François Jost : Ces images risquent évidemment de transformer les manifestants en victimes. Le fait d’emmener ses enfants à une manifestation est une sorte de signe brandi au public que ses buts sont pacifiques. Dès lors, la répression d’une mère avec son enfant a tout de suite une connotation plus violente qu’une autre. Aux yeux de certains, cela peut devenir emblématique d’une entrave à la liberté de penser.

Particulièrement mis en avant dans cette affaire et déjà utilisés à toutes les sauces dans la publicité, quel rôle particulier les enfants jouent-ils dans l’opinion ?

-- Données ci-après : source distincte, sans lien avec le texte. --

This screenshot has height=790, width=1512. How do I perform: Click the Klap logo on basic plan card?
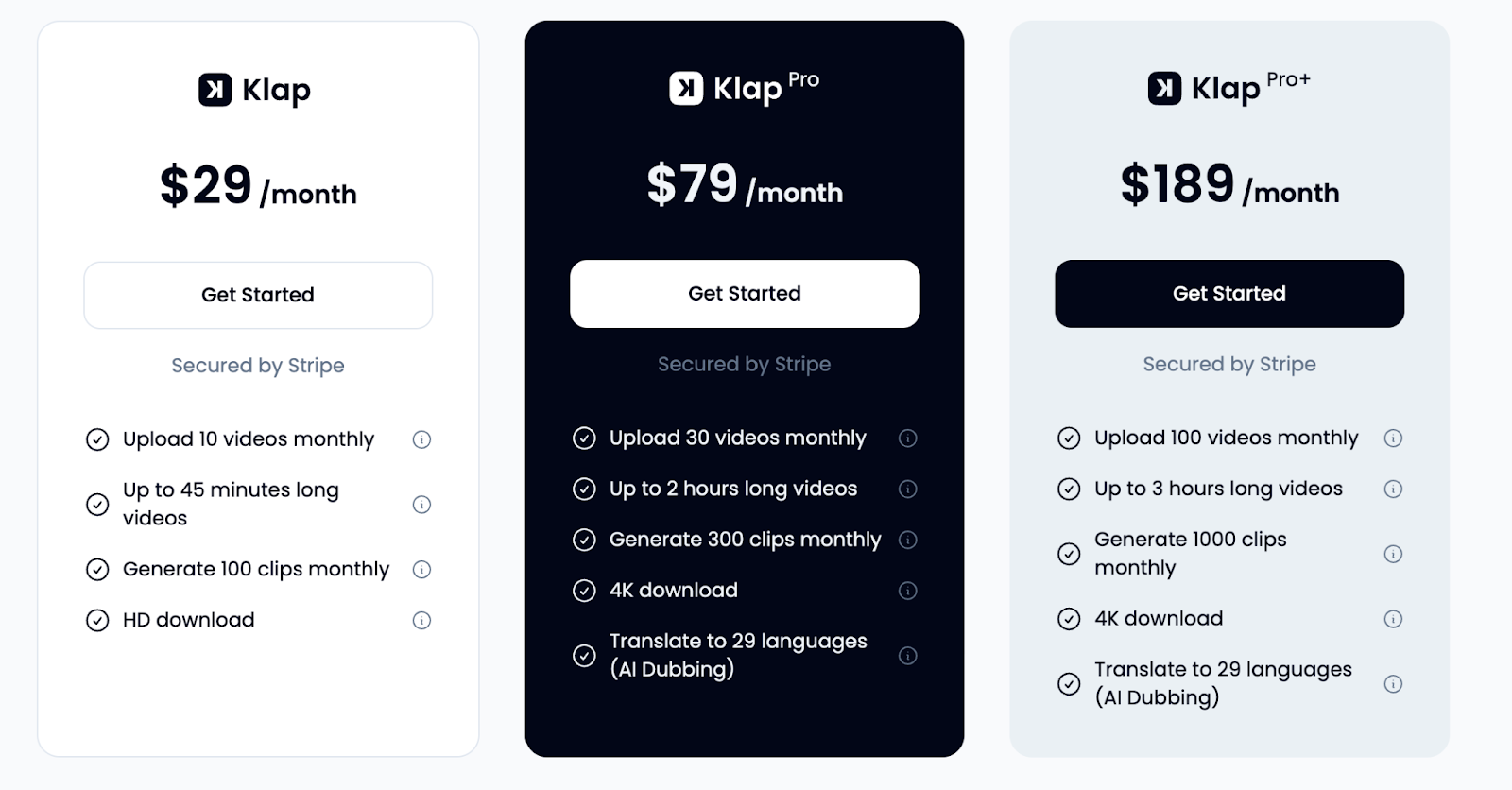[x=215, y=90]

Les enfants ont, pour les manifestants, plusieurs rôles : d’abord, comme je viens de le dire, ils sont là pour rassurer sur l’intention pacifique de la manifestation ; ensuite, ils ont  cette connotation traditionnelle d’innocence. Mais, surtout, ils sont là pour signifier la « normalité ». L’image de la mère et de son enfant est à ce titre le symbole, pour les manifestants, de ce que doit être une « vraie » famille. L’image de la mère avec son enfant est beaucoup plus signifiante que celle d’un père. Dans une société où la religion passe par une représentation de la mère et de son fils, elle fusionne en quelque sorte deux idées : l’une, de la maternité, l’autre de la famille selon le catholicisme.

Au-delà des enfants, quel type d’image influence particulièrement l’opinion et pourquoi ? Quelles sont les grandes images qui ont marqué l'histoire ?

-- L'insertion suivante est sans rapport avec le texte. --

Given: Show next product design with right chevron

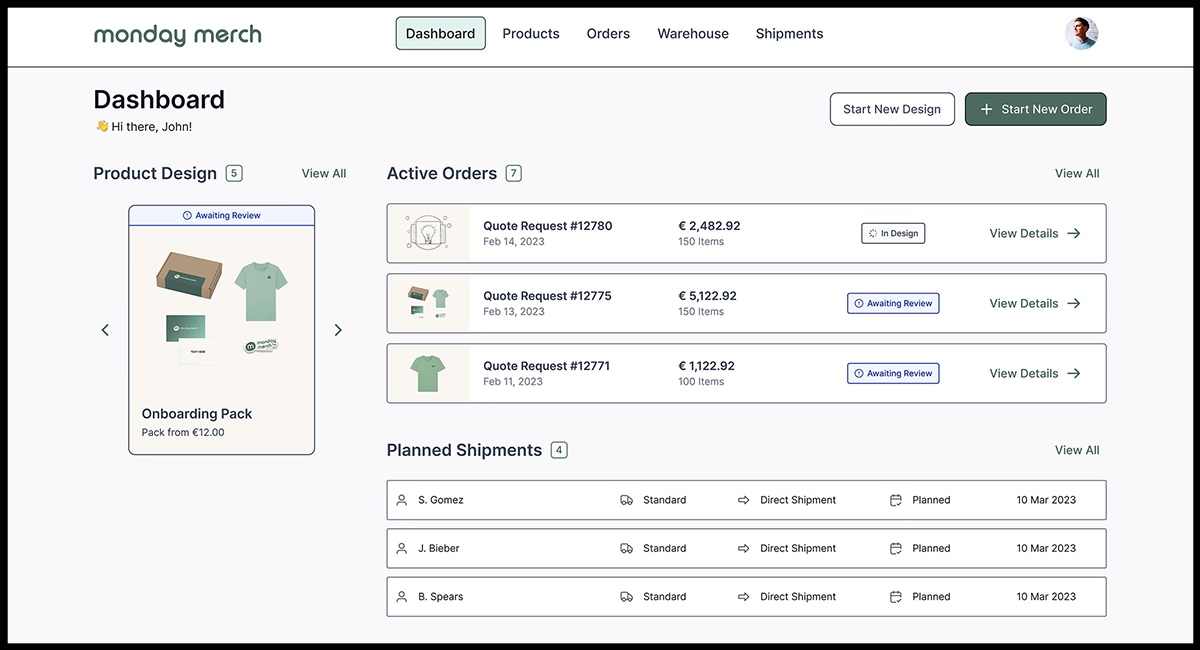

Les photos ne font pas que montrer la réalité, elles en sont en quelque sorte une preuve car elles en portent la trace. Mais, au-delà de cette preuve, elles deviennent très vite, des symboles, c’est-à-dire qu’elles perdent le contexte qui était le leur pour devenir des significations détachées de la réalité. On se souvient de l’image de cette fille courant nue sur une route du Vietnam, le dos complètement brûle par un bombardement américain au napalm. Cette photo est devenue aussi le symbole de l’absurdité de cette guerre et a révolté le monde entier. Elle a sans doute mobilisé l’opinion internationale plus que tout discours.

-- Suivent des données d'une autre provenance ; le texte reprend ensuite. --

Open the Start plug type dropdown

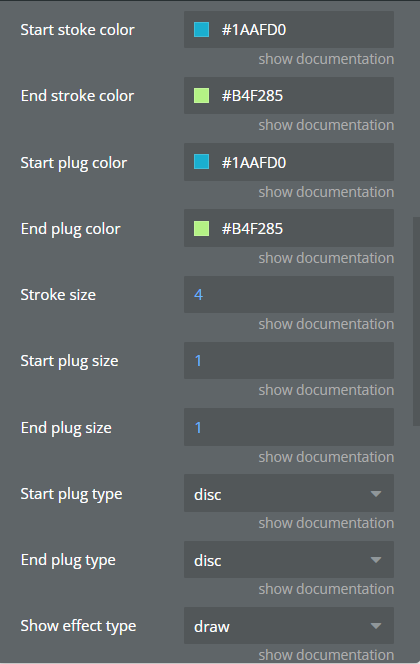[289, 493]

Toutes les images de victimes suscitent aussitôt une réaction contre ceux qui sont censés entre être la cause. Mais, comme elles perdent leur contexte, il faut faire très attention : certaines peuvent être mises en scène à notre insu, soit par le photographe, soit par le sujet représenté. Lors de la guerre du Golfe, une image montrant une femme hurlant sur des ruines d’une maison avait fait le tour du monde pour dénoncer la barbarie américaine. Or, vérification faite, il s’agissait de la femme d’un diplomate irakien qui avait joué cette scène.

La société médiatique nous bombarde chaque jour de nouvelles images toujours plus violentes et plus nombreuses. Dans quelle mesure cela réduit-il notre influençabilité et notre sensibilité ?

Contrairement à ce qu’on dit souvent, les images ne parlent pas toutes seules. Elles peuvent parfois signifier une chose et son contraire ; ce qui compte beaucoup dans leur devenir médiatique, c’est le discours qui les accompagne. Cette pour cette raison que beaucoup de scènes répétitives, parfois pourtant horribles (images de guerre ou de répression) sont banalisées quand elles paraissent décrire des situations devenues quotidiennes (comme la Syrie). Dès qu’elles sortent de ce à quoi nous nous attendons, elles suscitent un débat. Il y a peu l’image d’un soldat au Mali avec un foulard représentant une tête de mort a soulevé une polémique, alors qu’elle n’était pas en soi horrible, car elle semblait vouloir nous dire quelque chose de l’état d’esprit des soldats français. Mais quoi ? C’est toujours un débat.